Grâce au soutien des libéraux de Jean Charest, le lieutenant-gouverneur Pierre Duchesne pourra toucher cette année son allocation annuelle de 775 000 $.

Le gouvernement a décliné mercredi l'invitation de l'opposition péquiste de s'associer à une motion visant à couper les vivres au représentant de la monarchie britannique au Québec.

La motion du PQ, qui sera déposée jeudi, informe le lieutenant-gouverneur que l'Assemblée nationale s'abstiendra de voter les crédits qui lui sont destinés, le privant de la contribution financière annuelle de l'État québécois.

L'objectif poursuivi par le Parti québécois est de sanctionner M. Duchesne pour son refus de rendre des comptes sur ses dépenses devant les élus.

«En demandant que l'Assemblée nationale refuse de voter les crédits du lieutenant-gouverneur, la motion que nous présenterons amènerait une économie nette de près de 800 000 $, sans coupure de services, aucune coupure aux Québécois et aux Québécoises», a fait valoir en Chambre la députée de Taschereau, Agnès Maltais.

«Le gouvernement va-t-il s'associer à nous pour réitérer sa dénonciation du refus de rendre des comptes du lieutenant-gouverneur et demander à l'Assemblée nationale de ne pas lui voter de crédits?», a-t-elle poursuivi, bien consciente de placer le gouvernement dans une position délicate.

De fait, les libéraux ont rejeté la proposition du revers de la main, y voyant un stratagème du Parti québécois pour mousser la souveraineté.

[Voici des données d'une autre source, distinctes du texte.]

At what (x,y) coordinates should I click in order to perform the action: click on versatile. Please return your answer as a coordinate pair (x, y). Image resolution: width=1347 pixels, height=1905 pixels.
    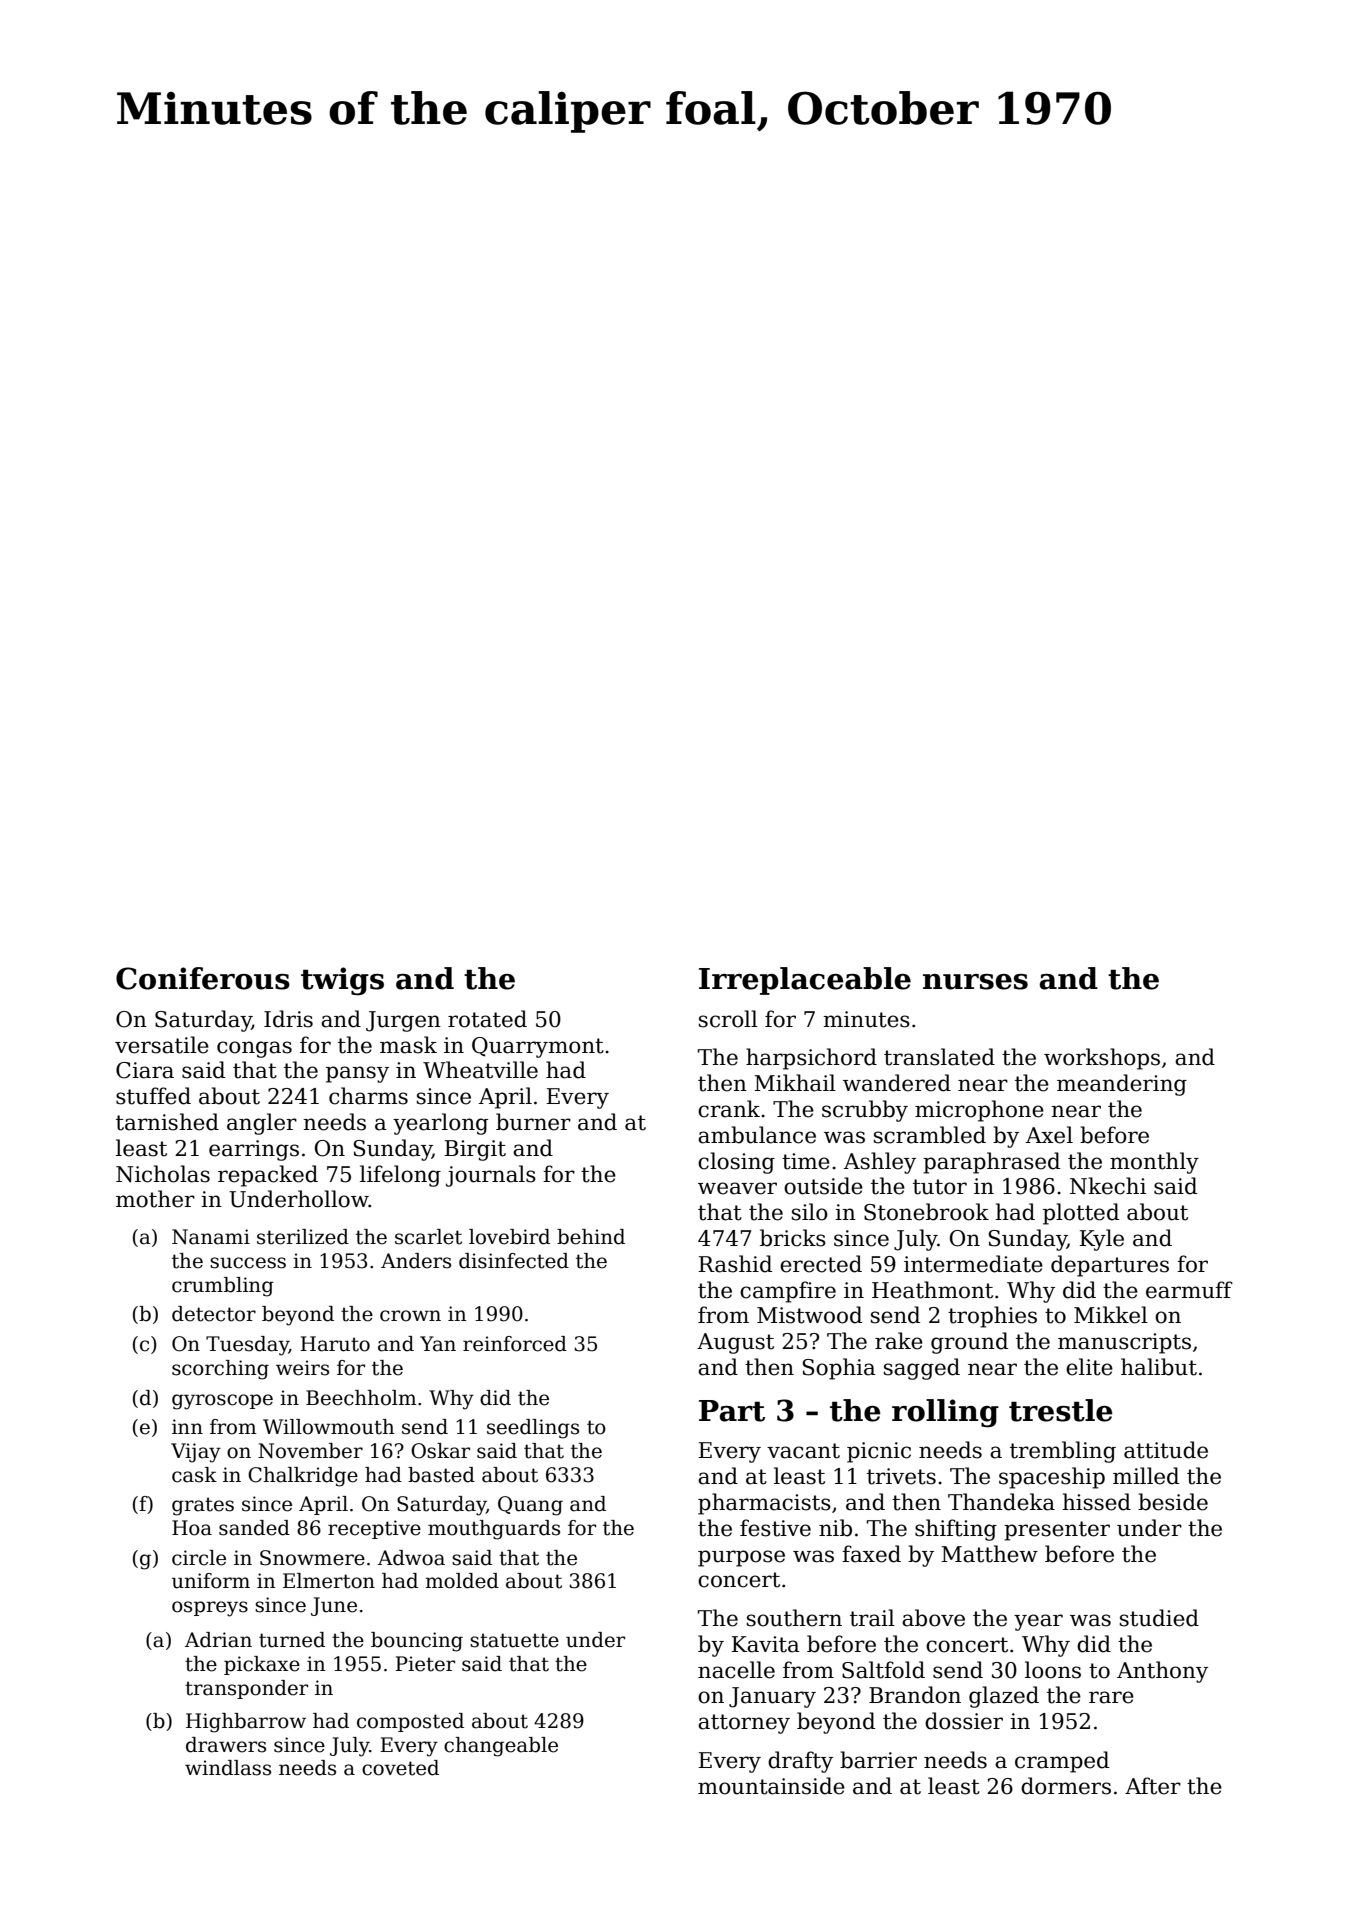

Incapable de faire accepter son projet par la majorité, le PQ cherche à imposer la souveraineté à la pièce, a résumé le leader parlementaire du gouvernement, Jacques Dupuis.

«Quand vous dites qu'on va s'opposer à tout crédit lié à la fonction du lieutenant-gouverneur, évidemment, c'est nier l'existence du lieutenant-gouverneur, et ça, on n'entrera pas dans le jeu des péquistes. La population ne veut rien savoir de la souveraineté», a avancé M. Dupuis.

Le lieutenant-gouverneur du Québec a soulevé la colère des élus la semaine dernière en refusant de se présenter en commission parlementaire pour rendre des comptes sur sa gestion.

Pour justifier sa décision, M. Duchesne avait évoqué les conventions en vigueur dans les pays du Commonwealth et les privilèges reliés à sa fonction monarchique.

La position adoptée par le lieutenant-gouverneur n'a pas seulement été critiquée par les souverainistes mais aussi par le premier ministre Jean Charest.

De l'Inde, où il était en mission, M. Charest avait déploré la décision de M. Duchesne de ne pas participer aux travaux de la commission de l'administration publique.

En effet, «tout le monde est unanime» à regretter que le lieutenant-gouverneur ne soit pas venu en commission parlementaire, a convenu le leader parlementaire du gouvernement.

Mais de là à couper les vivres du représentant de la Reine pour faire plaisir aux souverainistes, il y a un pas que le gouvernement libéral ne franchira pas, a fait comprendre M. Dupuis.

«On ne jouera pas dans le stratagème des péquistes, a insisté M. Dupuis. On n'embarquera pas là-dedans. Jamais.»

Les effets de toge du leader du gouvernement lui ont valu les moqueries de son vis-à-vis de l'opposition péquiste, Stéphane Bédard.

«Le leader va se gagner une médaille du lieutenant-gouverneur avec ce qu'il a dit», a lancé M. Bédard, suscitant l'hilarité dans les banquettes de l'opposition.